Japanese leaders made a similar mistake in the 1990s when they temporarily withdrew government stimulus spending, prolonging Japan's recession into one that lasted a full decade.
Republicans in Congress are seizing on the deficit — and the persistence of the recession — to attack Democrats.
"Washington Democrats keep borrowing and spending money we don't have," said House Republican Leader John Boehner of Ohio.
So far, interest rates have remained low.
This is partly because the Federal Reserve has kept a key short-term rate at a record near zero. Also, all the economic troubles in housing and the rest of the economy have depressed demand for credit by the private sector, meaning the government's borrowing costs are relatively low.
The benchmark 10-year Treasury security has risen by about a percentage point in recent weeks, but analysts note it is still trading at historically low levels of around 3.35 percent.
Geithner travels later this week to Saudi Arabia and the United Arab Emirates, where he is expected to face questions about the U.S. deficit. As he did during a visit to China last month, Geithner will try to reassure investors in the Middle East that their U.S. holdings are safe from a calamitous bout of inflation.
The deficit of $1.09 trillion so far this year compares to an imbalance of $285.85 billion through the same period a year ago. The deficit for the 2008 budget year, which ended Sept. 30, was $454.8 billion, the current record in dollar terms.

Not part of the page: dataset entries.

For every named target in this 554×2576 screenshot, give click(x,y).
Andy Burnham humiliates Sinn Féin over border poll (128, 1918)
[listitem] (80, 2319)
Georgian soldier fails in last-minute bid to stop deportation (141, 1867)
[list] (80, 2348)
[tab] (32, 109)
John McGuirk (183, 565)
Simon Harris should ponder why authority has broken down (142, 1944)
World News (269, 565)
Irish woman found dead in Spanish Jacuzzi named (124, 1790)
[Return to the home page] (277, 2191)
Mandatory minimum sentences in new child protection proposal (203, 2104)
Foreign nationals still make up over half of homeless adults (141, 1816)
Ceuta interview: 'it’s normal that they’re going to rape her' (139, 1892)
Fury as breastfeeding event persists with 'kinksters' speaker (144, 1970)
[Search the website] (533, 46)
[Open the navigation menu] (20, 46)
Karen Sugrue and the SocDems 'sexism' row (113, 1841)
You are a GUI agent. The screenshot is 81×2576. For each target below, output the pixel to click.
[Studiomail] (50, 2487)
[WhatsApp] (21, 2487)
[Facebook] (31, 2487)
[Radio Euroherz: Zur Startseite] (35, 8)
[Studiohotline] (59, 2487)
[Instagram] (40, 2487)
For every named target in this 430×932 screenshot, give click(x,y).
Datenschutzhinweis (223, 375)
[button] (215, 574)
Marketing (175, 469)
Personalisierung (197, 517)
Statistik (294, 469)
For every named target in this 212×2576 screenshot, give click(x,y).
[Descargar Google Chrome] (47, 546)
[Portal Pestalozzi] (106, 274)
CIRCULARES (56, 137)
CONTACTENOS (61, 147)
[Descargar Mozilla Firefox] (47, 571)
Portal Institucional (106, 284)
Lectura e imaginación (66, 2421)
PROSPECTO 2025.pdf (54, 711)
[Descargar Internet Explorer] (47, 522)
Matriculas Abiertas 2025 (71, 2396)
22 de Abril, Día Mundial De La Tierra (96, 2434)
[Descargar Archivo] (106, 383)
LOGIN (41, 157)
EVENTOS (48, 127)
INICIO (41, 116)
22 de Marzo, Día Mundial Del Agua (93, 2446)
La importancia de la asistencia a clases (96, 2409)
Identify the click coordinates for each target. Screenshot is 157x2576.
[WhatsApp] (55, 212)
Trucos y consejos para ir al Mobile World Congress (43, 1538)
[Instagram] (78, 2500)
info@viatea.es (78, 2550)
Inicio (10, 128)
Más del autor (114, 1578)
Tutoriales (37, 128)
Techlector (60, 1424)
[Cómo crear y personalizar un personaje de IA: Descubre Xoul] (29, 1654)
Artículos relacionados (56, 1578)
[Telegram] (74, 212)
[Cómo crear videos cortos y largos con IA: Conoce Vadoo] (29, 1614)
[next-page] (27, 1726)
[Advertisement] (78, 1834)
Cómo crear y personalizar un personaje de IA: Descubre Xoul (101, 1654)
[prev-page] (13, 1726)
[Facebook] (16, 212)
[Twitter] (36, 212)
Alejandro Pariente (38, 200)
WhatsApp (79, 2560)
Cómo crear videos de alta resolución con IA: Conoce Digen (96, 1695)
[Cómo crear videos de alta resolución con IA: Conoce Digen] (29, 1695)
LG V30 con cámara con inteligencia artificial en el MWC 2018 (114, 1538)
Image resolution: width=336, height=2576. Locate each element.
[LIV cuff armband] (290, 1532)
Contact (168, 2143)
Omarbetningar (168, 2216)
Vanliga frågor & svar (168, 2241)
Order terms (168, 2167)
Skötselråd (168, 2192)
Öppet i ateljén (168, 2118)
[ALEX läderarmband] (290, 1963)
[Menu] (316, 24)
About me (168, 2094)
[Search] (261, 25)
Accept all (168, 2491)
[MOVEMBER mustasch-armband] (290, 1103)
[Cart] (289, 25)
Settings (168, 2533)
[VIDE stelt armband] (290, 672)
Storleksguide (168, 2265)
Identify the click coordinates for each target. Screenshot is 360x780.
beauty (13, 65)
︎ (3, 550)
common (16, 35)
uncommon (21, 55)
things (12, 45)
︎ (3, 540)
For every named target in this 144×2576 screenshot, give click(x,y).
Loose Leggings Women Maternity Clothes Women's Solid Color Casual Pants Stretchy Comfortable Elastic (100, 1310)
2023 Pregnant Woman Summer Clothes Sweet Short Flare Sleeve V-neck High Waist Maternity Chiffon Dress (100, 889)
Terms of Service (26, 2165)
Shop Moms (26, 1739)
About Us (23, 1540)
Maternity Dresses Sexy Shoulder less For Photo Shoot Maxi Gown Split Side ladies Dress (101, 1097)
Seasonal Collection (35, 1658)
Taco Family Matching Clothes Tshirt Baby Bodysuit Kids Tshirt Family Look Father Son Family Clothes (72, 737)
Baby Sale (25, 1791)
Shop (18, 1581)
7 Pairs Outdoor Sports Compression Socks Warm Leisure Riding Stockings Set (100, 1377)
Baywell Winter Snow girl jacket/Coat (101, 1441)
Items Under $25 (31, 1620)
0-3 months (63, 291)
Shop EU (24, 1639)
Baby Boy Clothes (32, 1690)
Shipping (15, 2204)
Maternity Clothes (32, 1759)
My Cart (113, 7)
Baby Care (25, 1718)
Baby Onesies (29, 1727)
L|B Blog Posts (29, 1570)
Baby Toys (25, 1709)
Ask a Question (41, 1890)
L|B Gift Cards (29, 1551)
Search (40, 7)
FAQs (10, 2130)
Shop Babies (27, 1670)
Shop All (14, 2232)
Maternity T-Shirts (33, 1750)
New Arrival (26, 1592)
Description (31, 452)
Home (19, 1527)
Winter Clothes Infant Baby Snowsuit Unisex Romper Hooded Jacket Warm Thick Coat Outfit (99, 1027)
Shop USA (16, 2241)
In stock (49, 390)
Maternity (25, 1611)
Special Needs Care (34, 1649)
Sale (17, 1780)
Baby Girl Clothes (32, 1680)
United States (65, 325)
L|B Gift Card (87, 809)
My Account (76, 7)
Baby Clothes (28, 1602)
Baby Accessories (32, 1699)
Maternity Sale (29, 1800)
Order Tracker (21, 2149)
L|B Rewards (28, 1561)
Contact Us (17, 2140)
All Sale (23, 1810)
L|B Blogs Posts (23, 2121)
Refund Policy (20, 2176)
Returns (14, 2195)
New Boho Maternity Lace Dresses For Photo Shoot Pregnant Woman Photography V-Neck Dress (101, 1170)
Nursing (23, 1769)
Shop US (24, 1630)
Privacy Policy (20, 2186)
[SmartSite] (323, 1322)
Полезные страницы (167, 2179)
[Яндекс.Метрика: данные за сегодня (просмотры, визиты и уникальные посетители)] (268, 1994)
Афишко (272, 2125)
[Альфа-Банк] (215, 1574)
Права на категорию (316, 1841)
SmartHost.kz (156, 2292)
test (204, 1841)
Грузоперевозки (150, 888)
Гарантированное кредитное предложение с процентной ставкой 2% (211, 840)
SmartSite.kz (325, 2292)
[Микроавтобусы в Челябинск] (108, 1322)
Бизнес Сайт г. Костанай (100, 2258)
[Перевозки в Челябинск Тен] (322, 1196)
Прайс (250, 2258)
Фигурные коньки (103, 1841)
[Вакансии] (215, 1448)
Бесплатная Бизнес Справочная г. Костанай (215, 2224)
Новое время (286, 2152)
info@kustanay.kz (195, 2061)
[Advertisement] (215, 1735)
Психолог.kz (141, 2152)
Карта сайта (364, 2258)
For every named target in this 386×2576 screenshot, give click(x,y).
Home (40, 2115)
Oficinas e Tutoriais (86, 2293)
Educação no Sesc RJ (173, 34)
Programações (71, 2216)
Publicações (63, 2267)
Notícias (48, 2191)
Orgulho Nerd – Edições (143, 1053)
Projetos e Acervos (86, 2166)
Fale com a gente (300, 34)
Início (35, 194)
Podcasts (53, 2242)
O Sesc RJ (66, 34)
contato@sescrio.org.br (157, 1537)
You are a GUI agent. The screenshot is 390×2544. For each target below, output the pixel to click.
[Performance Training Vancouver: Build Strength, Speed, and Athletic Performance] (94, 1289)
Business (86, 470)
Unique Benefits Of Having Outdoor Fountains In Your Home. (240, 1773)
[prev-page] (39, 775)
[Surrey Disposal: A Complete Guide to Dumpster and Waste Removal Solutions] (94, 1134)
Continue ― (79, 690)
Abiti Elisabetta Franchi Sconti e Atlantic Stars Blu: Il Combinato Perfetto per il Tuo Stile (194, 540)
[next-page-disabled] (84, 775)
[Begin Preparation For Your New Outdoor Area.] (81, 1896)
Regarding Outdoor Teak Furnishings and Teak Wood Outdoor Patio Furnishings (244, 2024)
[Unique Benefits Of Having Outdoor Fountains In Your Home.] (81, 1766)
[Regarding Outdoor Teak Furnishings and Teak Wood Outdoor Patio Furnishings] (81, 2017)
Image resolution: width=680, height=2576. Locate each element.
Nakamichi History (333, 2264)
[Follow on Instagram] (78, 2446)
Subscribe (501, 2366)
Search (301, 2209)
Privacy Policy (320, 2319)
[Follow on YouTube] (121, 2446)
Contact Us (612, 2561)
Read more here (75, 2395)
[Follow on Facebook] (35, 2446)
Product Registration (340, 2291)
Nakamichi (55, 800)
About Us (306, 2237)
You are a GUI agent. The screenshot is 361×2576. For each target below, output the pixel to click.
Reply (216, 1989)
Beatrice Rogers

Revenues so far this year total $1.59 trillion, down 17.9 percent from a year ago, reflecting higher unemployment, which cuts into payroll taxes and corporate tax receipts.
Under the administration's budget estimates, the $1.84 trillion deficit for this year will be followed by a $1.26 trillion deficit in 2010, and will never dip below $500 billion over the next decade. The administration estimates the deficits will total $7.1 trillion from 2010 to 2019.